» What to do
An exact copy of the entries below is the expected answer.

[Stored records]

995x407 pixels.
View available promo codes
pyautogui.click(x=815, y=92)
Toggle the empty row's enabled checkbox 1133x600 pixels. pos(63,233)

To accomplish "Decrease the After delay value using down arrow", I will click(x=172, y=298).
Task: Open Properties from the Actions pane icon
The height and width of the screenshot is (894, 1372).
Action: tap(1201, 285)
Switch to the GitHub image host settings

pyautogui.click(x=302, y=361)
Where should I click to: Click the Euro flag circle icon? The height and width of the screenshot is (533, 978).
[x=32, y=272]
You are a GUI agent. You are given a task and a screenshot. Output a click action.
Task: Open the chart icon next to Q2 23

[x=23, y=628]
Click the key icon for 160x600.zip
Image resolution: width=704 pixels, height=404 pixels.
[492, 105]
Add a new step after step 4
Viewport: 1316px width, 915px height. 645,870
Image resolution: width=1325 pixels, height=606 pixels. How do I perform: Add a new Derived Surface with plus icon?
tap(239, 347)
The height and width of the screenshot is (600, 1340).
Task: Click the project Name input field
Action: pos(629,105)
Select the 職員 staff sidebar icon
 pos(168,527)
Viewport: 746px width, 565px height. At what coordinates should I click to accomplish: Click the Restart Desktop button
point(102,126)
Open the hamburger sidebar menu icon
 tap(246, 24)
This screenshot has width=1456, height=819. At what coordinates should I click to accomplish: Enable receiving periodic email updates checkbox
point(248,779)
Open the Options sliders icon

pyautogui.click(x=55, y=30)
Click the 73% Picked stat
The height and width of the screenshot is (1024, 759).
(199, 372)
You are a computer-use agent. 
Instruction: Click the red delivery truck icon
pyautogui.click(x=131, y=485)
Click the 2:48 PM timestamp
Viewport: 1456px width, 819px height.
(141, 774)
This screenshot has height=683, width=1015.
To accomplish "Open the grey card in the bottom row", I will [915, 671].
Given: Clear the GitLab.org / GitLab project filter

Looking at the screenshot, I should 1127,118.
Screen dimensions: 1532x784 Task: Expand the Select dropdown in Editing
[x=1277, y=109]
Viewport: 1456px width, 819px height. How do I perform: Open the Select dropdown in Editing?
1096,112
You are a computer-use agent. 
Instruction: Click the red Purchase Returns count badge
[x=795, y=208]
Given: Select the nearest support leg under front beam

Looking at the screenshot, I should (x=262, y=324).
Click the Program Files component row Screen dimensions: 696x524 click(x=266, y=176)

» Final answer
995x407 pixels.
View available promo codes
pyautogui.click(x=815, y=92)
Toggle the empty row's enabled checkbox 1133x600 pixels. pos(63,233)

To accomplish "Decrease the After delay value using down arrow", I will click(x=172, y=298).
Task: Open Properties from the Actions pane icon
The height and width of the screenshot is (894, 1372).
Action: tap(1201, 285)
Switch to the GitHub image host settings

pyautogui.click(x=302, y=361)
Where should I click to: Click the Euro flag circle icon? The height and width of the screenshot is (533, 978).
[x=32, y=272]
You are a GUI agent. You are given a task and a screenshot. Output a click action.
Task: Open the chart icon next to Q2 23

[x=23, y=628]
Click the key icon for 160x600.zip
Image resolution: width=704 pixels, height=404 pixels.
[492, 105]
Add a new step after step 4
Viewport: 1316px width, 915px height. 645,870
Image resolution: width=1325 pixels, height=606 pixels. How do I perform: Add a new Derived Surface with plus icon?
tap(239, 347)
The height and width of the screenshot is (600, 1340).
Task: Click the project Name input field
Action: pos(629,105)
Select the 職員 staff sidebar icon
 pos(168,527)
Viewport: 746px width, 565px height. At what coordinates should I click to accomplish: Click the Restart Desktop button
point(102,126)
Open the hamburger sidebar menu icon
 tap(246, 24)
This screenshot has width=1456, height=819. At what coordinates should I click to accomplish: Enable receiving periodic email updates checkbox
point(248,779)
Open the Options sliders icon

pyautogui.click(x=55, y=30)
Click the 73% Picked stat
The height and width of the screenshot is (1024, 759).
(199, 372)
You are a computer-use agent. 
Instruction: Click the red delivery truck icon
pyautogui.click(x=131, y=485)
Click the 2:48 PM timestamp
Viewport: 1456px width, 819px height.
(141, 774)
This screenshot has height=683, width=1015.
To accomplish "Open the grey card in the bottom row", I will [915, 671].
Given: Clear the GitLab.org / GitLab project filter

Looking at the screenshot, I should 1127,118.
Screen dimensions: 1532x784 Task: Expand the Select dropdown in Editing
[x=1277, y=109]
Viewport: 1456px width, 819px height. How do I perform: Open the Select dropdown in Editing?
1096,112
You are a computer-use agent. 
Instruction: Click the red Purchase Returns count badge
[x=795, y=208]
Given: Select the nearest support leg under front beam

Looking at the screenshot, I should (x=262, y=324).
Click the Program Files component row Screen dimensions: 696x524 click(x=266, y=176)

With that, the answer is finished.